Categories
Commentary

Trudeau’s Appalling Blunder

Canadian Prime Minister Justin Trudeau has issued a profusion of heart-felt apologies in the past few days. In the run-up to the October 21 federal election, he has shifted to contrite mode as he campaigns for reelection.

Justin Trudeau

A few days ago, Time magazine published a scoop that greatly embarrassed Trudeau, the son of a former prime minister and, until recently, the golden boy of Canadian politics. Canadians learned that Trudeau, a dyed-in-the-wool progressive, had engaged in a less than subtle form of racism by having worn brownface and blackface as a student and teacher. In effect, he thoughtlessly perpetuated a despicable racist practice that had gone out of style decades ago.

Time‘s disclosure was unsettling because Trudeau has presented himself as a compassionate, caring and sensitive politician who is attuned to the times and dedicated to upholding Canada’s status as a diverse and tolerant democracy. Now that these troubling photographs of Trudeau have upended his carefully cultivated image, Canadians may well have to reassess their opinion of him. More seriously, they will have to decide whether to cast their ballots for Trudeau and the Liberal Party in the forthcoming election.

Justin Trudeau in brownface in 2001

The incriminating photograph in Time originally appeared in a school yearbook in 2001. It showed a jaunty Trudeau dressed up as Aladdin at an Arabian Nights fundraising event at West Point Grey Academy, a private school in Vancouver. Trudeau, then 29, was employed as a teacher at the school. Literally hours after the appearance of this photograph, a video and yet another photograph of Trudeau in blackface, taken in the 1990s, surfaced.

It goes without saying that Trudeau made an egregious mistake. He was obviously oblivious to the fact that blackface is beyond the pale. It’s a disturbing relic from Jim Crow America, a dark era that lasted approximately from the end of the U.S. Civil War in 1865 to the mid-1960s. During this period, when racial discrimination and segregation were commonplace in American society, particularly in the Southern states, white performers in minstrel shows would blacken their faces and pretend to be African Americans.

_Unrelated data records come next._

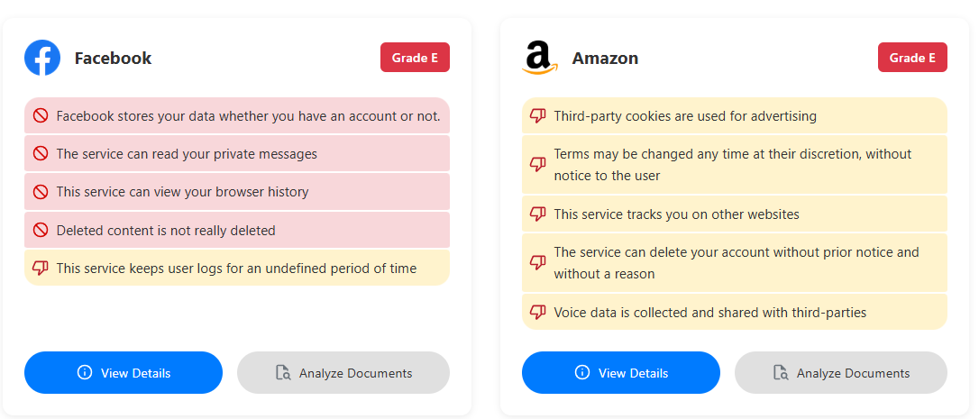Screen dimensions: 979x419
Task: Click thumbs-down icon beside voice data point
Action: click(x=538, y=313)
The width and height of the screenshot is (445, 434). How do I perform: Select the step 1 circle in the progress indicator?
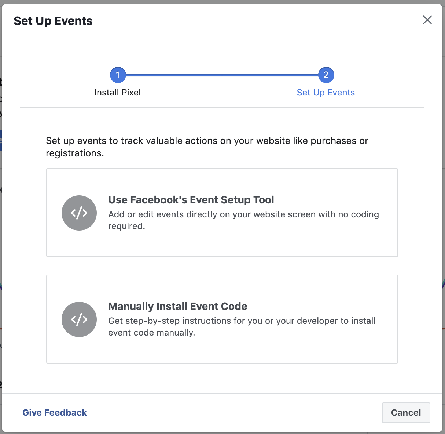pos(118,75)
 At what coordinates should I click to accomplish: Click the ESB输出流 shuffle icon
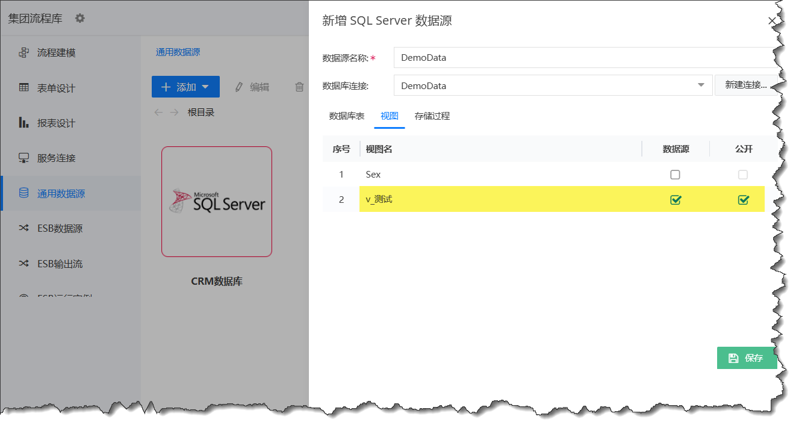(x=24, y=264)
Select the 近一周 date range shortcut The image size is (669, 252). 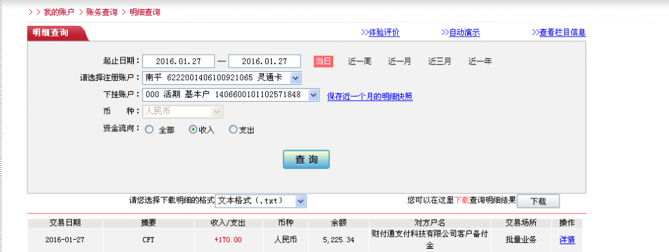(359, 61)
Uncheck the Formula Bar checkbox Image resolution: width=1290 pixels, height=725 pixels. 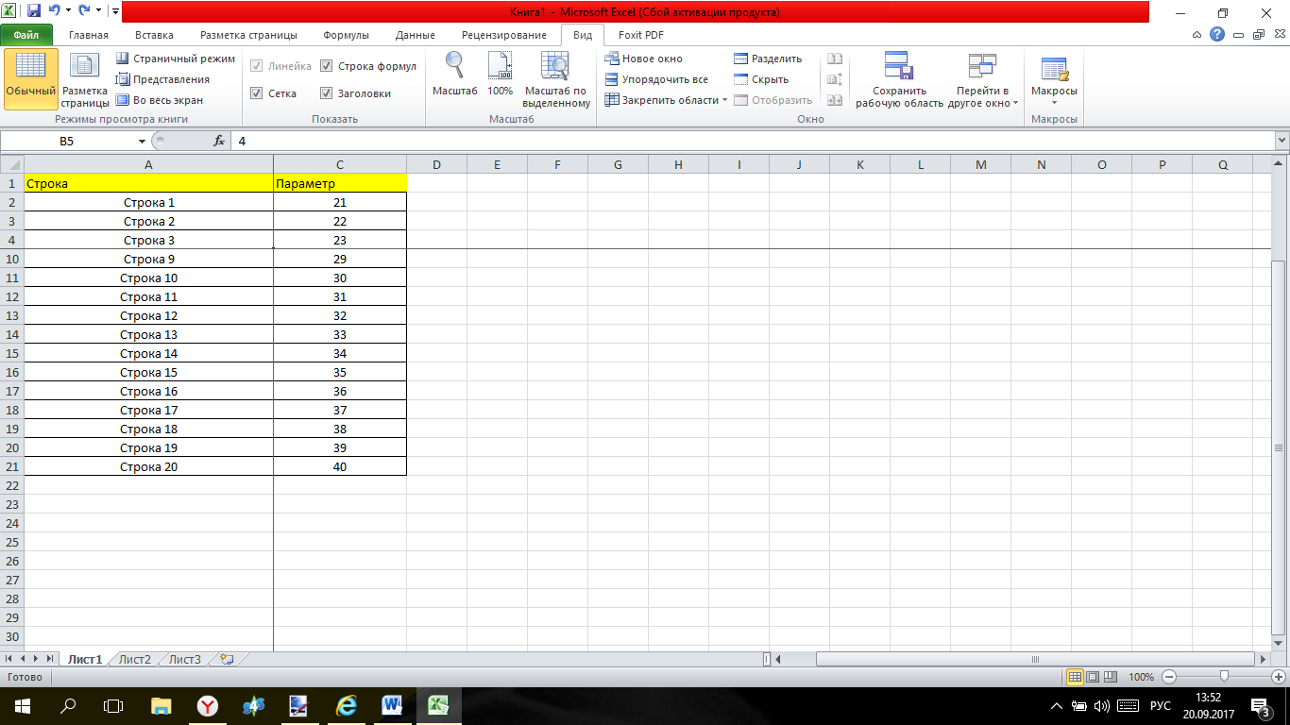(x=327, y=66)
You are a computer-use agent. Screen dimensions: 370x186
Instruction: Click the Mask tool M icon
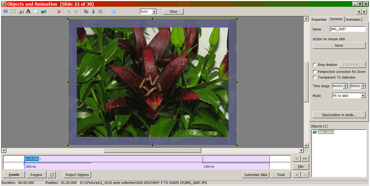pos(6,12)
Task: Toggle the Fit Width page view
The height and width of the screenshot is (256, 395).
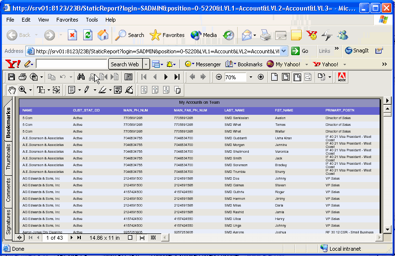Action: tap(297, 77)
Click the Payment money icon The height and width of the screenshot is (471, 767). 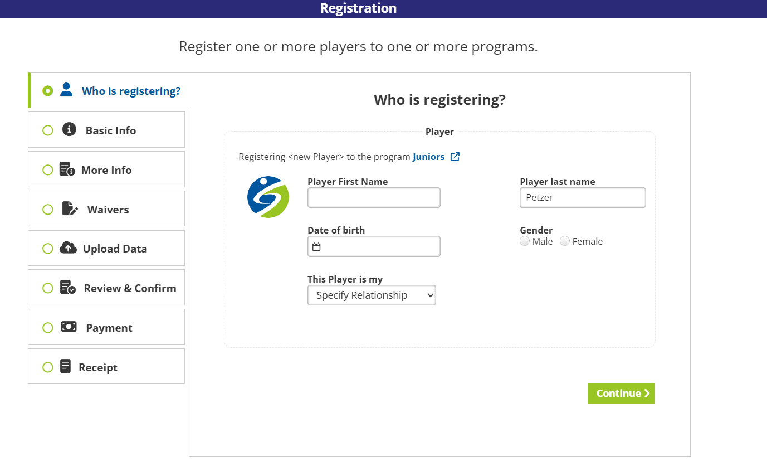coord(69,327)
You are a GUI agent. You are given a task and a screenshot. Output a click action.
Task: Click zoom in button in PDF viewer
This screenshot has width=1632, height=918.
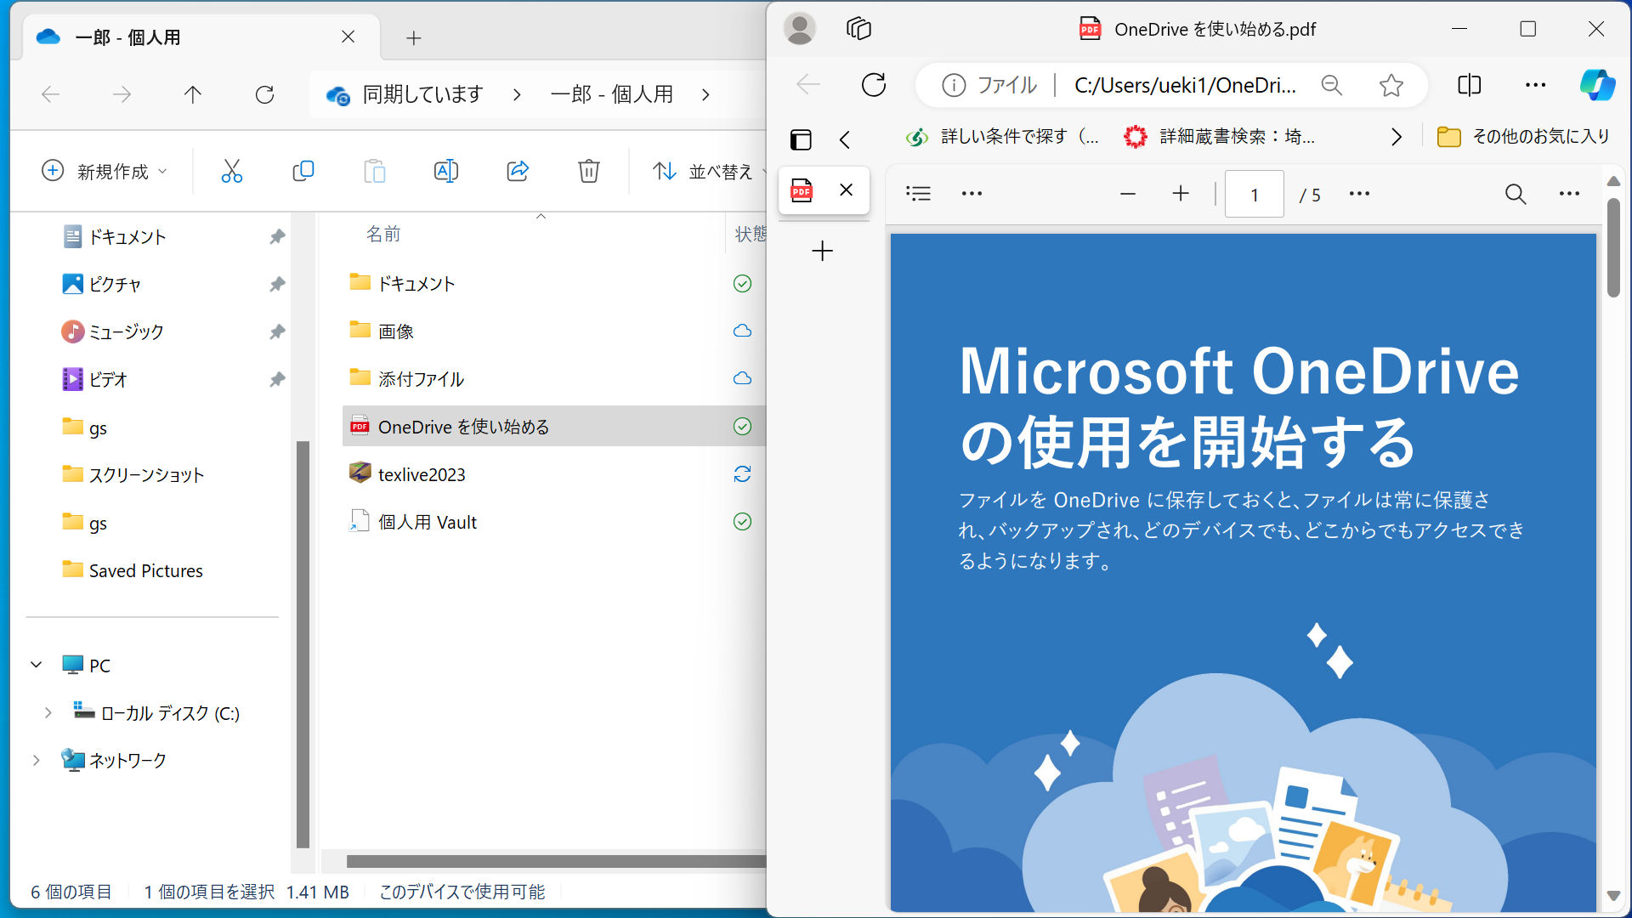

Their patronizing and demeaning performances were disgusting caricatures. It’s no secret that the phenomenon of blackface normalized racial stereotypes in the United States and led to the further marginalization and oppression of African Americans.

Evidently shocked by his behavior as a young man, Trudeau made a litany of apologies. “I shouldn’t have done that,” he said in his very first statement on September 18. “I should have known better, but I didn’t and I’m really sorry.”

Two days later, in Toronto, Trudeau said, “I know there are Canadians, many, many Canadians, that I have deeply hurt with the choices I made. I am going to work very hard to demonstrate that as an individual I will continue to stand against intolerance and racism.”

I suspect that Trudeau is sincere. He does not want these images to define him or his party, whose path to victory in the October election is far from assured.

Since his ascent as prime minister in 2015, he has hewed to a liberal agenda of “sunny ways.” He welcomed refugees from Syria. He supported a parliamentary study of Islamophobia. He launched an anti-racism strategy. He funded programs that promote diversity and gender equality. And he apologized for a callous and antisemitic Canadian government decision in 1939 to turn away the St. Louis, a German passenger ship filled with Jewish refugees desperate to find a safe haven in Canada.

The St. Louis in 1939

The images of him in brownface and blackface certainly have had a chilling effect. In short, they have tarnished his reputation. But even before these photographs turned up in the media, Trudeau had been unmasked as just another calculating, power-hungry politician.

Last month, Mario Dion, the conflict of interest and ethics commissioner, reported that Trudeau had violated the Conflict of Interest Act by flagrantly attempting to influence the then justice minister, Jody Wilson-Raybould, in the seamy SNC-Lavalin affair.

Jody Wilson-Raybould

Trudeau smartly took full responsibility for his intervention in the case, but it revealed him as a politician who will do virtually anything to advance the electoral interests of the Liberal Party.

It will not be surprising if some Canadians think twice before voting for him again come October.